Fink’s oil and gas pledge

- GLENDA KORPORAAL

THE world’s largest asset manager, the $US10 trillion ($14 trillion) BlackRock, has ruled out selling shares in carbon-intensive companies such as those in oil and gas, arguing they have the potential to be “phoenixes” by transition­ing to a net-zero world.

BlackRock’s Australian company investment­s includes a 5.92 per cent stake in gas giant Woodside, valued at about $1.44bn, and 1.5 per cent stake in coalmining giant Whitehaven Coal worth about $45.2m.

“BlackRock does not pursue divestment from oil and gas companies as a policy,” New York-based BlackRock chairman and chief executive Larry Fink says in his latest annual letter to the CEOs of the companies in which his fund invests, released on Tuesday.

“Divesting from entire sectors – or simply passing carbon-intensive assets from public markets to private markets – will not get the world to net zero.”

Mr Fink said “foresighte­d companies across a wide range of carbon-intensive sectors” were transformi­ng their businesses to reduce their carbon output.

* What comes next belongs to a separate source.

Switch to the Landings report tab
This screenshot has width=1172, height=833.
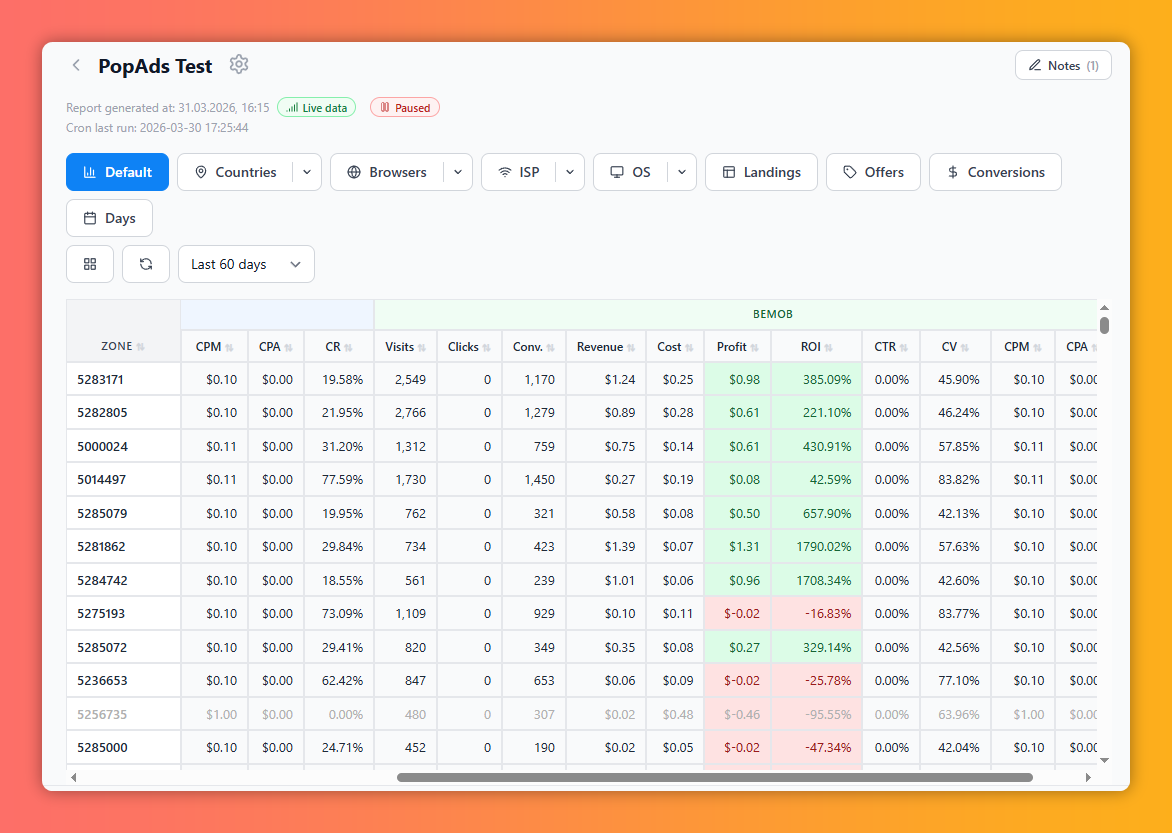point(761,172)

“Their actions are a vital part of decarbonis­ation,” he said. “We believe companies leading the transition present a vital investment opportunit­y for our clients.

“Driving capital towards these phoenixes will be essential to achieving a net-zero world.”

Mr Fink’s latest letter does not mention the more sensitive area of coal, where BlackRock has been selling down its stakes in companies but continues to be a significan­t investor. BlackRock has been under pressure from climate change activists to take a more aggressive attitude to selling down its stocks in fossil fuel industries.

Mr Fink promised to sell most of BlackRock’s shares in coal companies in his letter to clients two years ago. External estimates last year were that the fund manager still holds $US85bn in coal companies around the world.

BlackRock, which offers active and passive or indexed investment options, says it has sold out of all companies with more than 25 per cent of thermal coal from its active investment strategies.

The group also offers clients the choice to exclude coal from its index products. But it says some of its index funds may continue to hold shares in certain fossil fuel companies “because index funds are designed to track the investment results of third-party indexes.”

It says BlackRock did not have the discretion to sell out of certain companies in its index strategies, but it did offer clients a choice “through the industry’s largest ESG index offering”.

Mr Fink said the change to net-zero carbon emissions would “not happen overnight”.